Su hiperactividad en el manoseado conflicto de Oriente Próximo, arrimando gestiones hasta que tañan las campanas de la jura de George W. Bush es lo de menos. Su obstinación por que Arafat y Barak firmen alguna cosa, hagan una declaración común de intenciones prósperas y benéficas es cierto que ya da la talla del personaje, porque anteriores presidentes, pasado el martes de noviembre en que les elegían sucesor, esperaban sólo a ser plácidamente transportados al museo viviente de la historia. Pero Clinton había obtenido para ello permiso del futuro presidente republicano, y bien que se lo agradece Bush junior, que no puede olvidar los disgustos que a Bush senior le había dado un viejecito llamado Isaac Shamir por poner en duda un día que Israel siempre tenía razón.

El más auténtico, el gran Clinton, el que ha dejado encarrilado el proceso de paz en el Ulster, el que ha bombardeado hasta la derrota electoral a un tirano de los Balcanes y ha contaminado con bombas de leucemia (uranio empobrecido) las llanuras aluviales del Tigris y el Éufrates es el que acaba de sembrar de minas, lógicamente antipersona, la inminente inauguración de la presidencia de George Bush.

Como en un folleto de esos de la industria Carnegie de haga-realidad-sus-sueños-por-un-día, Bill Clinton le ha llenado el debú a su sucesor de todo aquello que a él le habría gustado hacer pero no se había atrevido ni a preguntar porque el Congreso no lo veía bien y además su natural tendencia a gobernar con las encuestas hacía demasiado arriesgado.Y este Clinton sin careta, en vez de revelar el Mr. Hyde que todos llevamos dentro, resulta que ocultaba a un benefactor de la humanidad tipo Dr. Jekyll.

Para abrir boca, Clinton ha firmado la adhesión norteamericana al tratado que prohíbe las pruebas nucleares, que hace proliferar bombas de tiempo retardado en la diplomacia de su sucesor, abocada ahora a explicar por qué Washington firma pero no ratifica, cuando lo suyo es mucho más fabricar escudos de misiles antigalácticos.

Para continuar, ha estampado su nombre en otra ley que ni los verdes habrían pedido tanto: la protección de millones de hectáreas de bosques que Bush soñaba con talar para dar paso a diversos intereses de la industria y sus asalariados, caso en el que es incluso posible que el texto legal tenga más defensa en el Congreso que el anterior.

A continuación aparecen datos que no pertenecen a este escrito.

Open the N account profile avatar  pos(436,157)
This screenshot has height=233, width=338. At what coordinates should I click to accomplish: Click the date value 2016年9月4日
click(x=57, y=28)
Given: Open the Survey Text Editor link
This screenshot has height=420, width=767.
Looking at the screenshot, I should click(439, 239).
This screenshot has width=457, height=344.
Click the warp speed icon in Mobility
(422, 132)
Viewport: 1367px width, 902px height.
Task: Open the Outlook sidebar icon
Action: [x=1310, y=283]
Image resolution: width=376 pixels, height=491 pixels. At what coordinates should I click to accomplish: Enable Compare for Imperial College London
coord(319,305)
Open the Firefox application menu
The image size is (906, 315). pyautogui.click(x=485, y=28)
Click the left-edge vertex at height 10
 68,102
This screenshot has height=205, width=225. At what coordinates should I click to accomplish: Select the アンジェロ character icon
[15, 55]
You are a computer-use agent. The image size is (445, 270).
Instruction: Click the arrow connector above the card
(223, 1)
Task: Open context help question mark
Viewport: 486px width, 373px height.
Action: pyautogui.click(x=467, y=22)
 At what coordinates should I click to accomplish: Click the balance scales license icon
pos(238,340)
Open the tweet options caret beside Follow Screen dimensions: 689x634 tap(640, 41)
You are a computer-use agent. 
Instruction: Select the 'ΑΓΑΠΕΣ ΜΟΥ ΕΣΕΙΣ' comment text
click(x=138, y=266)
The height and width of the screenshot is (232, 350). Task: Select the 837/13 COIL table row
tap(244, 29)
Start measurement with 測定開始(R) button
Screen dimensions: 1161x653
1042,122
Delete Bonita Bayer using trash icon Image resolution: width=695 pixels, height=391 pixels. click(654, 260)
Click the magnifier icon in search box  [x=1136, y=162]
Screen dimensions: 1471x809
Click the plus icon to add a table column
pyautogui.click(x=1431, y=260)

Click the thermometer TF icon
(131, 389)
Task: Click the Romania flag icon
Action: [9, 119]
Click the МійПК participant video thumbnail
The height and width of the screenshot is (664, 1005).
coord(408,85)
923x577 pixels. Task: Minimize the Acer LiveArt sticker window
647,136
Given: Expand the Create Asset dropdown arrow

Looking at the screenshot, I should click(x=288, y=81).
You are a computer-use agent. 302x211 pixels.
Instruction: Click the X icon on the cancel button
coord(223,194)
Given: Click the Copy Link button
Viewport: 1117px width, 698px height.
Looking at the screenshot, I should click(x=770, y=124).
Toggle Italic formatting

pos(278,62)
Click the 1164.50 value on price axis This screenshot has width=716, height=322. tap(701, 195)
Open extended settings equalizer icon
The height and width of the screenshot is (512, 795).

Y, para concluir, se ha producido el acuerdo en Nueva York para que el moroso internacional más importante de la historia pague sus deudas con la ONU y Washington deje de estar, en cuanto las cámaras norteamericanas den su consentimiento, en peligro de desahucio planetario.

Es como si, en tiempo de descuento, hubiéramos visto al Clinton que quiso ser y no fue; al Clinton que le gusta al propio Clinton; al que decía que iba a acabar con la discriminación de los homosexuales en el Ejército; al que parecía convencido de que podría implantar la seguridad social, universal y obligatoria; y, ¿quién sabe?, hasta poner fin al asesinato legal llamado pena de muerte en Estados Unidos. ¡Qué pedazo de presidente nos hemos perdido!

Pero, en todo ello no deja de haber una columna vertebral que sostiene ese edificio humano, de carácter mucho menos desprendido y altruista. ¿Cuánto del ánimo humanitario de Clinton se debe tan sólo a la inquina que le tiene al presidente Bush, a su deseo de convertir en un vía crucis sus primeros pasos por el despacho oval?

Hay, finalmente, un Clinton que engloba a todos los anteriores: el cauteloso hombre de las encuestas, el generoso presidente de las clases medias, el discreto conservador de la naturaleza y el torpedero rencoroso de sus adversarios. Ese Clinton es el que hoy aspira a que el mundo no pueda olvidarle, porque no tiene la menor intención de hacer mutis por el foro. Un presidente cuyo mandato de hombre público esté siempre en sus penúltimos días.